‘Pre-Pack concursal’ como herramienta de protección de empleo y tejido empresarial

Publicado el miércoles, 30 junio 2021

Equipo de concursal de Lexer.

concurso

La actual crisis sanitaria ha generado a su vez una crisis económica, provocando con ello el endeudamiento de las empresas y la entrada en concurso de muchas de ellas.

Las medidas para evitar la insolvencia y disponer de viabilidad, ha hecho que se rescatasen, mejorasen y desarrollasen algunos aspectos de reestructuración económica, entre el que destacamos el Pre-Pack, recogido como una fase previa dentro del pre-concurso, y de ayuda a que la línea económica y los empleos de las empresas en deudas tengan continuidad.

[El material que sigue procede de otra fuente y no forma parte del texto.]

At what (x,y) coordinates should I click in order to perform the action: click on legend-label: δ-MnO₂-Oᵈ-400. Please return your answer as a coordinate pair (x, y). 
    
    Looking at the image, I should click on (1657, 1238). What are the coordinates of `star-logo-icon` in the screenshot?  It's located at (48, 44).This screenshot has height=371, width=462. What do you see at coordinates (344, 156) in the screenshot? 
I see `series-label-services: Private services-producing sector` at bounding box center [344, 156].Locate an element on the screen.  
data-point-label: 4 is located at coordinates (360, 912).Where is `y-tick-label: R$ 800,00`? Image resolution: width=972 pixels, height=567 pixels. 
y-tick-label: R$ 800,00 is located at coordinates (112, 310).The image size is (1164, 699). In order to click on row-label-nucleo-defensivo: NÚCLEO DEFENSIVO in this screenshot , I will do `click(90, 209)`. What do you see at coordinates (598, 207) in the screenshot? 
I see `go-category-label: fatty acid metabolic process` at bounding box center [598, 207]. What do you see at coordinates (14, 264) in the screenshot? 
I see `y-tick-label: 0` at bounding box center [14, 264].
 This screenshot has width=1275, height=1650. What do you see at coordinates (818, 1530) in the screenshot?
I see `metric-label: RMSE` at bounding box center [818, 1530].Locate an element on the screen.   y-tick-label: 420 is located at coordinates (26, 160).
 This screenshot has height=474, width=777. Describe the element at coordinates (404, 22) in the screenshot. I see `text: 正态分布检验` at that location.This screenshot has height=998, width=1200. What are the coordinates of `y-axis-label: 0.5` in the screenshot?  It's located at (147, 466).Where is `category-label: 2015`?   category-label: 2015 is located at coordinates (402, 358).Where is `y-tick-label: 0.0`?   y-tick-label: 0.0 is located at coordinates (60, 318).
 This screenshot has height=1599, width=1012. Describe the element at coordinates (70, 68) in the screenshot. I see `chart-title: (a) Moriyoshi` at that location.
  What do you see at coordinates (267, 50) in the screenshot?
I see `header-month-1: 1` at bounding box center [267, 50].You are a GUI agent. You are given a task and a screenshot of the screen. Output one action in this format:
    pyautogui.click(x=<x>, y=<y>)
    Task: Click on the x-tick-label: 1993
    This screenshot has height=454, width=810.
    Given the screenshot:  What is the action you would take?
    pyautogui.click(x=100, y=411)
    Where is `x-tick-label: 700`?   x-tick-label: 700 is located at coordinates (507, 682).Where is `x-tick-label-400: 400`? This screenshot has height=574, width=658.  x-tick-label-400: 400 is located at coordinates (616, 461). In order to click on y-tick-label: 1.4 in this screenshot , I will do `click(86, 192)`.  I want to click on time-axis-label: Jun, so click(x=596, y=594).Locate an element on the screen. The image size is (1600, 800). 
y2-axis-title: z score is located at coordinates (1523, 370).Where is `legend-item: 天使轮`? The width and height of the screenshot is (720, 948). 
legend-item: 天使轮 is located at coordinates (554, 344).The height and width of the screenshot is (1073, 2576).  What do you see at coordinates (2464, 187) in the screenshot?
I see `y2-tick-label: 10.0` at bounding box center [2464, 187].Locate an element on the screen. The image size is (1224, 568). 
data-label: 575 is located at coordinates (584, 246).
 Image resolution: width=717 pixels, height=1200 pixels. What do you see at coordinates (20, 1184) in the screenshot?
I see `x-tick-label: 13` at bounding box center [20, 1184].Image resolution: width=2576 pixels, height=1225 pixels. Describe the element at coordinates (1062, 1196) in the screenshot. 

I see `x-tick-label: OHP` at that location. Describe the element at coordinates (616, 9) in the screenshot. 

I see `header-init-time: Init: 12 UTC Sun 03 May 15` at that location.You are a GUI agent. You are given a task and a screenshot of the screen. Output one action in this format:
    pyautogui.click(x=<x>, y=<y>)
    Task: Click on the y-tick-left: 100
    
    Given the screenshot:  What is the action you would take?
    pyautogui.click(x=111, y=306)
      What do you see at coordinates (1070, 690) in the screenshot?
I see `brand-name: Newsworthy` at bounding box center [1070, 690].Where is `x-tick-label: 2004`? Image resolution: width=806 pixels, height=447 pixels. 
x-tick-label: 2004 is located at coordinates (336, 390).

La crisis económica actual, tiene la peculiaridad de la desaceleración por motivos sanitarios, generando una situación inusual en el mercado y frente a la cual las empresas han optado por esperar a una mejora sanitaria ligada a la económica, generando un endeudamiento momentáneo motivado por un parón “transitorio”, y a la espera de una continua reactivación económica.

Esta situación idílica esperada, no se produjo, lo que ha supuesto que muchas empresas que antes de esta situación eran solventes ahora hayan tenido que entrar en concurso de acreedores, pudiendo tener su encaje en este nuevo procedimiento pre-concursal denominado Pre-Pack.

¿Qué es el Pre-Pack concursal?

El Pre-Pack es un procedimiento que se realiza en fase previa del concurso de acreedores, el mismo es una solución a la insolvencia económica que se ha recuperado con especial fuerza a modo de contestación a la actual crisis económica.

Esta vía tiene como principal intención la de preservar puestos de trabajo y el tejido empresarial, partes afectadas en las situaciones concursales, buscando por este medio la subsistencia de la parte económicamente viable de una empresa.

Este procedimiento de reestructuración empresarial, se inicia con la solicitud del pre-concurso de acreedores, haciendo mención expresa en dicha solicitud, para que así el Juzgado pueda activar los mecanismos más ágiles y darle una prioridad a este tipo de situaciones, comenzando con el nombramiento de un experto independiente, siendo éste el encargado de esta situación para atajar la insolvencia económica de la empresa.

¿Dónde se regula?

Pese a que esta figura no está regulada en nuestro ordenamiento, sí que disponemos de una Directiva Europea, la 2019/1023, pendiente de transposición, mediante la cual, se persigue garantizar de una manera ordenada y eficiente el procedimiento de liquidación de la empresa pre-concursada, y con ello poder dar una viabilidad y continuidad a la parte solvente para así poder realizar el pago de los acreedores, y evitar la pérdida de puestos de trabajo y de tejido empresarial.

Debido a su inexistente regulación, el Pre-Pack ha empezado a desarrollarse por los diferentes Juzgados Mercantiles de nuestro territorio, los cuales han optado por una fundamentación jurídica diferente, como puede ser de ejemplo que los Tribunales de Barcelona se apoyan en el artículo 583 del Texto Refundido de la Ley Concursal, mientras que los Tribunales de Madrid lo hacen en relación a los artículos, 530, 215 y siguientes del Texto Refundido de la Ley Concursal.

No siendo esto, lo único diferenciable, dado que, para la solicitud del Pre-Pack, dependiendo del Juzgado se ha aportar una determinada documentación u otra, así como la variabilidad de los plazos, entre otras peculiaridades.

Salvando estos aspectos prácticos, de manera general, debemos comprender que, para esta situación de reestructuración económica primero, la empresa concursada deberá comunicar que se está llevando a cabo operaciones relativas a la venta de unidades productivas o bien indicar un plan de liquidación que recoja como se debe proceder con la venta de la unidad productiva, debiendo el experto independiente, avalar lo expresado por la concursada, además de realizar el oportuno análisis y siendo el encargado de realizar la venta de las unidades productivas. Este experto independiente será también el encargado de velar el cumplimiento de la ley y proporcionar transparencia al proceso.

Finalmente, este procedimiento deberá disponer del beneplácito de las partes del concurso, siendo el Juzgado el que lo autorice.

El fin de este procedimiento no es otro que, mantener la unidad productiva y el empleo, evitar la destrucción de tejido empresarial, y a la vez, poder conseguir también una mejor solución para los acreedores frente a la situación concursal. Esta situación, lo que busca es facilitar y agilizar la situación económica para todas las partes, y siempre bajo la supervisión de un experto en la materia, el cual es designado por el Juzgado de lo Mercantil.